Use dictionary cache to do group -> state fetching

author: Erik Johnston <erik@matrix.org> 2015-08-05 15:06:51 +0100
committer: Erik Johnston <erik@matrix.org> 2015-08-05 15:11:42 +0100
commit: 07507643cb6a2fde1a87d229f8d77525627a0632 (patch)
tree: 0f776b47e8987cbfaad3be0170601b72e7f9e79c /synapse/storage
parent: Move DictionaryCache (diff)
download: synapse-07507643cb6a2fde1a87d229f8d77525627a0632.tar.xz
3 files changed, 153 insertions, 80 deletions
diff --git a/synapse/storage/_base.py b/synapse/storage/_base.py
index 7b76ee3b73..803b9d599d 100644
--- a/synapse/storage/_base.py
+++ b/synapse/storage/_base.py
@@ -18,6 +18,7 @@ from synapse.api.errors import StoreError
 from synapse.util.logutils import log_function
 from synapse.util.logcontext import preserve_context_over_fn, LoggingContext
 from synapse.util.lrucache import LruCache
+from synapse.util.dictionary_cache import DictionaryCache
 import synapse.metrics
 
 from util.id_generators import IdGenerator, StreamIdGenerator
@@ -87,23 +88,33 @@ class Cache(object):
                 )
 
     def get(self, *keyargs):
-        if len(keyargs) != self.keylen:
-            raise ValueError("Expected a key to have %d items", self.keylen)
+        try:
+            if len(keyargs) != self.keylen:
+                raise ValueError("Expected a key to have %d items", self.keylen)
 
-        val = self.cache.get(keyargs, self.sentinel)
-        if val is not self.sentinel:
-            cache_counter.inc_hits(self.name)
-            return val
+            val = self.cache.get(keyargs, self.sentinel)
+            if val is not self.sentinel:
+                cache_counter.inc_hits(self.name)

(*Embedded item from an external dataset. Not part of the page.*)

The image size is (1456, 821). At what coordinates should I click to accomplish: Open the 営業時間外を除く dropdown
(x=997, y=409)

+                return val
 
-        cache_counter.inc_misses(self.name)
-        raise KeyError()
+            cache_counter.inc_misses(self.name)

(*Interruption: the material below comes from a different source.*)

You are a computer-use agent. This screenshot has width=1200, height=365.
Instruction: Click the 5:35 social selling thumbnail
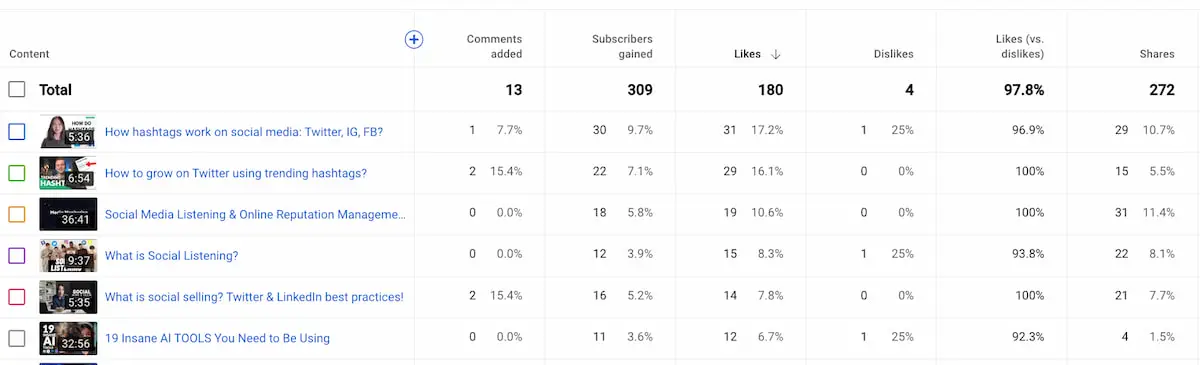click(x=68, y=297)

+            raise KeyError()
+        except KeyError:
+            raise
+        except:
+            logger.exception("Cache.get failed for %s" % (self.name,))
+            raise
 
     def update(self, sequence, *args):
-        self.check_thread()
-        if self.sequence == sequence:
-            # Only update the cache if the caches sequence number matches the
-            # number that the cache had before the SELECT was started (SYN-369)
-            self.prefill(*args)
+        try:
+            self.check_thread()
+            if self.sequence == sequence:
+                # Only update the cache if the caches sequence number matches the
+                # number that the cache had before the SELECT was started (SYN-369)
+                self.prefill(*args)
+        except:
+            logger.exception("Cache.update failed for %s" % (self.name,))
+            raise
 
     def prefill(self, *args):  # because I can't  *keyargs, value
         keyargs = args[:-1]
@@ -327,6 +338,8 @@ class SQLBaseStore(object):
         self._get_event_cache = Cache("*getEvent*", keylen=3, lru=True,
                                       max_entries=hs.config.event_cache_size)
 
+        self._state_group_cache = DictionaryCache("*stateGroupCache*", 100000)
+
         self._event_fetch_lock = threading.Condition()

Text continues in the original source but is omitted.